↓

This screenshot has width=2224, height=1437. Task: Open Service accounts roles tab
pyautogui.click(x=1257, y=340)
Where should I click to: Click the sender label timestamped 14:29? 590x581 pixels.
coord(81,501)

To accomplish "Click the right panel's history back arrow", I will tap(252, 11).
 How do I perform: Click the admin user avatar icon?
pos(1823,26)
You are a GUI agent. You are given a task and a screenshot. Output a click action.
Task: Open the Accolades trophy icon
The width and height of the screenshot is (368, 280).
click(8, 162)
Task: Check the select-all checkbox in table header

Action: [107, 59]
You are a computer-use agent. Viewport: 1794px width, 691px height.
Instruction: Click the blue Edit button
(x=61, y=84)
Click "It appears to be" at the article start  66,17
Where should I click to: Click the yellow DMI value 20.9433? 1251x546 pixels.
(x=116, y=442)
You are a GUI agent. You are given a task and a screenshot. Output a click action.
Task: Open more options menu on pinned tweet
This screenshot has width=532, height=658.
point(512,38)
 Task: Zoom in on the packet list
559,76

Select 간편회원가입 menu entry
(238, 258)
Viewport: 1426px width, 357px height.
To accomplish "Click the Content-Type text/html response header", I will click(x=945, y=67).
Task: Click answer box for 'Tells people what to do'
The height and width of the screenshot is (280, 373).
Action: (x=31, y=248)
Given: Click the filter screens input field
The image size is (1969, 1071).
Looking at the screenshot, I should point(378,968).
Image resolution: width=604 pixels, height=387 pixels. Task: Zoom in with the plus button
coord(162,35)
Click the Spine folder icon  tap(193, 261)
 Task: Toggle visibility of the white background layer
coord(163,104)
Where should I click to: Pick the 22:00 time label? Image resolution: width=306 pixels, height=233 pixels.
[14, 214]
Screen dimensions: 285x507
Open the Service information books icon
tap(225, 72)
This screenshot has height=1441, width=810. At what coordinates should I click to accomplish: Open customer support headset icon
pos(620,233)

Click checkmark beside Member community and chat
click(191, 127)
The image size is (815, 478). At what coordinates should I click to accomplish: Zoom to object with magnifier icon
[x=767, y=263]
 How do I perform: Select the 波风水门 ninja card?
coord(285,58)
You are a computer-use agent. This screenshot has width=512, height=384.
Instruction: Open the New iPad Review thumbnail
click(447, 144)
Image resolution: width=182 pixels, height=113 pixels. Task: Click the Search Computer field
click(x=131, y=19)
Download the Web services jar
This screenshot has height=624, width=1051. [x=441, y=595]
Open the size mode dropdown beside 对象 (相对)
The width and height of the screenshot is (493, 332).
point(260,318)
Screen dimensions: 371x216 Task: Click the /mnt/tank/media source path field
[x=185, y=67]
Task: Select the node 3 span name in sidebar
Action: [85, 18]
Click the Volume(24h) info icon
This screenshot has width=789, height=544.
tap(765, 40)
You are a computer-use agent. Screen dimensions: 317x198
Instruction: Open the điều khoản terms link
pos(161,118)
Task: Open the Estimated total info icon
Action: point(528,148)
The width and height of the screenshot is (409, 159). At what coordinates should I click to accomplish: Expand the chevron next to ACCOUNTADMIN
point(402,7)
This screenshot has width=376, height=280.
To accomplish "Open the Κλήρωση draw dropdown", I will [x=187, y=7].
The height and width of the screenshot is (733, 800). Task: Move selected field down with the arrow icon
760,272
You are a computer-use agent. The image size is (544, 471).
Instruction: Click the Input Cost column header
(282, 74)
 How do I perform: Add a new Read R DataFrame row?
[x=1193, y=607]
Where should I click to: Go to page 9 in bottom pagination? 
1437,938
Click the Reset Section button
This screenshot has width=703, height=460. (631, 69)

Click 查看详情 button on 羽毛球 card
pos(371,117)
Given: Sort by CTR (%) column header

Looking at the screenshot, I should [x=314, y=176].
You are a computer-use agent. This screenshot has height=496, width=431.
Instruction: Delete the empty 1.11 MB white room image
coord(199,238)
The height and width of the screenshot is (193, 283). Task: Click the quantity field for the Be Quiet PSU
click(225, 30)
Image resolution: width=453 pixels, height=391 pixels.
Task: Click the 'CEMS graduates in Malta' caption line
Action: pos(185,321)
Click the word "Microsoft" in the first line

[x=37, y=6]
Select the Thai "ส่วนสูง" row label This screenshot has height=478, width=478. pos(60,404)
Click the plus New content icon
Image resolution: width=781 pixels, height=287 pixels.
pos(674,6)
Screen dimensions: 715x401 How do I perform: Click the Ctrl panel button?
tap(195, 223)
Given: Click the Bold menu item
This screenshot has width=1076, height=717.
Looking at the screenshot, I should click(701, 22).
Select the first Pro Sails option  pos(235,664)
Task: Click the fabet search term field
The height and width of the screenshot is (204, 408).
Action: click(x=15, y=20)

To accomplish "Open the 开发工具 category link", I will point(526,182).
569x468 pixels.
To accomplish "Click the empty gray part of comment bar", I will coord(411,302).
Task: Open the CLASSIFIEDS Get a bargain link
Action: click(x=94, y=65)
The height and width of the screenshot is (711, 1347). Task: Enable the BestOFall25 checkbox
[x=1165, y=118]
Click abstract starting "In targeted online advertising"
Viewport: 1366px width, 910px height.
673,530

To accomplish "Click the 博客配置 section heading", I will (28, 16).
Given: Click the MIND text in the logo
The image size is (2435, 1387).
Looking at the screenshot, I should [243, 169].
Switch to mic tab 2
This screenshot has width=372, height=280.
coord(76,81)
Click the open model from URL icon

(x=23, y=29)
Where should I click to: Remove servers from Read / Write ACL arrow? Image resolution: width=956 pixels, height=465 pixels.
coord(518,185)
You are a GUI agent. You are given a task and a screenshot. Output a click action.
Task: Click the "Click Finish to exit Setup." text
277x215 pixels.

↑

Brief: Return every line of the records above unchanged, from the first to the last.

Response to the exercise:
This screenshot has width=2224, height=1437. Task: Open Service accounts roles tab
pyautogui.click(x=1257, y=340)
Where should I click to: Click the sender label timestamped 14:29? 590x581 pixels.
coord(81,501)

To accomplish "Click the right panel's history back arrow", I will tap(252, 11).
 How do I perform: Click the admin user avatar icon?
pos(1823,26)
You are a GUI agent. You are given a task and a screenshot. Output a click action.
Task: Open the Accolades trophy icon
The width and height of the screenshot is (368, 280).
click(8, 162)
Task: Check the select-all checkbox in table header

Action: [107, 59]
You are a computer-use agent. Viewport: 1794px width, 691px height.
Instruction: Click the blue Edit button
(x=61, y=84)
Click "It appears to be" at the article start  66,17
Where should I click to: Click the yellow DMI value 20.9433? 1251x546 pixels.
(x=116, y=442)
You are a GUI agent. You are given a task and a screenshot. Output a click action.
Task: Open more options menu on pinned tweet
This screenshot has width=532, height=658.
point(512,38)
 Task: Zoom in on the packet list
559,76

Select 간편회원가입 menu entry
(238, 258)
Viewport: 1426px width, 357px height.
To accomplish "Click the Content-Type text/html response header", I will click(x=945, y=67).
Task: Click answer box for 'Tells people what to do'
The height and width of the screenshot is (280, 373).
Action: (x=31, y=248)
Given: Click the filter screens input field
The image size is (1969, 1071).
Looking at the screenshot, I should point(378,968).
Image resolution: width=604 pixels, height=387 pixels. Task: Zoom in with the plus button
coord(162,35)
Click the Spine folder icon  tap(193, 261)
 Task: Toggle visibility of the white background layer
coord(163,104)
Where should I click to: Pick the 22:00 time label? Image resolution: width=306 pixels, height=233 pixels.
[14, 214]
Screen dimensions: 285x507
Open the Service information books icon
tap(225, 72)
This screenshot has height=1441, width=810. At what coordinates should I click to accomplish: Open customer support headset icon
pos(620,233)

Click checkmark beside Member community and chat
click(191, 127)
The image size is (815, 478). At what coordinates should I click to accomplish: Zoom to object with magnifier icon
[x=767, y=263]
 How do I perform: Select the 波风水门 ninja card?
coord(285,58)
You are a computer-use agent. This screenshot has width=512, height=384.
Instruction: Open the New iPad Review thumbnail
click(447, 144)
Image resolution: width=182 pixels, height=113 pixels. Task: Click the Search Computer field
click(x=131, y=19)
Download the Web services jar
This screenshot has height=624, width=1051. [x=441, y=595]
Open the size mode dropdown beside 对象 (相对)
The width and height of the screenshot is (493, 332).
point(260,318)
Screen dimensions: 371x216 Task: Click the /mnt/tank/media source path field
[x=185, y=67]
Task: Select the node 3 span name in sidebar
Action: [85, 18]
Click the Volume(24h) info icon
This screenshot has width=789, height=544.
tap(765, 40)
You are a computer-use agent. Screen dimensions: 317x198
Instruction: Open the điều khoản terms link
pos(161,118)
Task: Open the Estimated total info icon
Action: point(528,148)
The width and height of the screenshot is (409, 159). At what coordinates should I click to accomplish: Expand the chevron next to ACCOUNTADMIN
point(402,7)
This screenshot has width=376, height=280.
To accomplish "Open the Κλήρωση draw dropdown", I will [x=187, y=7].
The height and width of the screenshot is (733, 800). Task: Move selected field down with the arrow icon
760,272
You are a computer-use agent. The image size is (544, 471).
Instruction: Click the Input Cost column header
(282, 74)
 How do I perform: Add a new Read R DataFrame row?
[x=1193, y=607]
Where should I click to: Go to page 9 in bottom pagination? 
1437,938
Click the Reset Section button
This screenshot has width=703, height=460. (631, 69)

Click 查看详情 button on 羽毛球 card
pos(371,117)
Given: Sort by CTR (%) column header

Looking at the screenshot, I should [x=314, y=176].
You are a computer-use agent. This screenshot has height=496, width=431.
Instruction: Delete the empty 1.11 MB white room image
coord(199,238)
The height and width of the screenshot is (193, 283). Task: Click the quantity field for the Be Quiet PSU
click(225, 30)
Image resolution: width=453 pixels, height=391 pixels.
Task: Click the 'CEMS graduates in Malta' caption line
Action: pos(185,321)
Click the word "Microsoft" in the first line

[x=37, y=6]
Select the Thai "ส่วนสูง" row label This screenshot has height=478, width=478. pos(60,404)
Click the plus New content icon
Image resolution: width=781 pixels, height=287 pixels.
pos(674,6)
Screen dimensions: 715x401 How do I perform: Click the Ctrl panel button?
tap(195, 223)
Given: Click the Bold menu item
This screenshot has width=1076, height=717.
Looking at the screenshot, I should click(701, 22).
Select the first Pro Sails option  pos(235,664)
Task: Click the fabet search term field
The height and width of the screenshot is (204, 408).
Action: click(x=15, y=20)

To accomplish "Open the 开发工具 category link", I will point(526,182).
569x468 pixels.
To accomplish "Click the empty gray part of comment bar", I will coord(411,302).
Task: Open the CLASSIFIEDS Get a bargain link
Action: click(x=94, y=65)
The height and width of the screenshot is (711, 1347). Task: Enable the BestOFall25 checkbox
[x=1165, y=118]
Click abstract starting "In targeted online advertising"
Viewport: 1366px width, 910px height.
673,530

To accomplish "Click the 博客配置 section heading", I will (28, 16).
Given: Click the MIND text in the logo
The image size is (2435, 1387).
Looking at the screenshot, I should [243, 169].
Switch to mic tab 2
This screenshot has width=372, height=280.
coord(76,81)
Click the open model from URL icon

(x=23, y=29)
Where should I click to: Remove servers from Read / Write ACL arrow? Image resolution: width=956 pixels, height=465 pixels.
coord(518,185)
You are a GUI agent. You are given a task and a screenshot. Output a click action.
Task: Click the "Click Finish to exit Setup." text
277x215 pixels.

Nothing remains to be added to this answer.